Anderson se la quedó mirando, incrédulo. Tras una larga pausa, le dio la luz a Sato y desabrochó su pistolera.
—¡Espere! —dijo Langdon, incapaz de permanecer más tiempo callado—. Piénselo un momento. Peter prefirió renunciar a su mano derecha antes de revelar lo que pueda estar detrás de esa puerta. ¿Está segura de que quiere hacer esto? Abrir esa puerta supondría cumplir las exigencias de un terrorista.
—¿Quiere volver a ver a Peter Solomon? —preguntó Sato.
—Claro que sí, pero...
—Entonces le sugiero que haga exactamente lo que su captor pide.
—¿Abrir un antiguo portal? ¿Acaso cree usted que
éste
es el portal?
Sato iluminó la cara de Langdon con la linterna.
—Profesor, no tengo ni idea de qué hay detrás de esa puerta. Pero tanto si se trata de un simple trastero como de la entrada secreta a una antigua pirámide, tengo intención de abrirla. ¿Ha quedado claro?
Langdon entornó los ojos, cegado por la luz, y finalmente asintió.
Sato bajó el haz de luz y lo redirigió a la antigua cerradura de la puerta.
—¿Jefe? Adelante.
Todavía contrario al plan, Anderson cogió muy, muy lentamente su pistola, mirándola con inseguridad.
—¡Oh, por el amor de Dios! —Con un rápido movimiento, las pequeñas manos de Sato le arrebataron la pistola a Anderson, dejándole a cambio la linterna encima de la palma—. Ilumine la maldita puerta.

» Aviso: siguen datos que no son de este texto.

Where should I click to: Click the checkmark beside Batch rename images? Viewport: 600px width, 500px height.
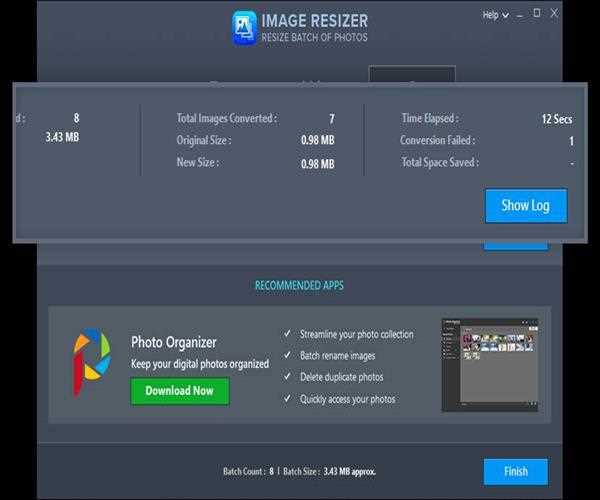(x=287, y=355)
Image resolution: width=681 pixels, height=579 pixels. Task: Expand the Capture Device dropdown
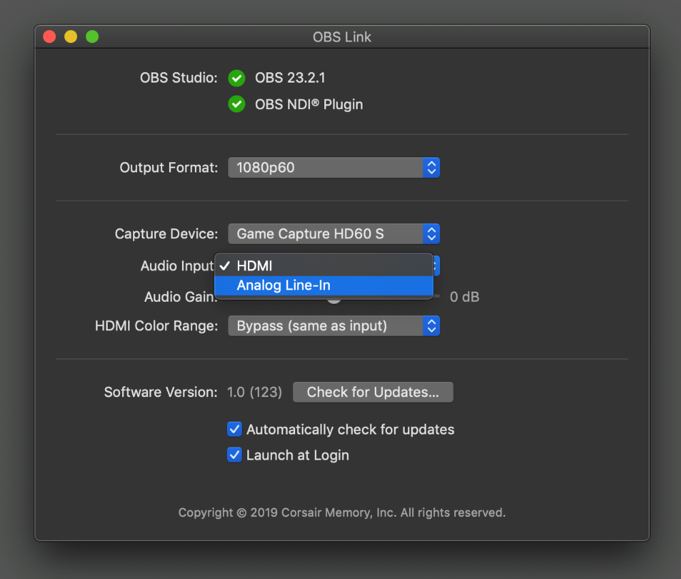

Sato manejaba el arma con la seguridad de alguien entrenado en su uso: en unos segundos le había quitado el seguro a la pistola, la había amartillado y estaba apuntando la cerradura con ella.
—¡Espere! —gritó Langdon, pero fue demasiado tarde.
Retumbaron tres disparos.
Langdon tuvo la sensación de que le habían explotado los tímpanos.
«¡¿Es que se ha vuelto loca?!» En ese espacio tan reducido, los disparos habían sido ensordecedores.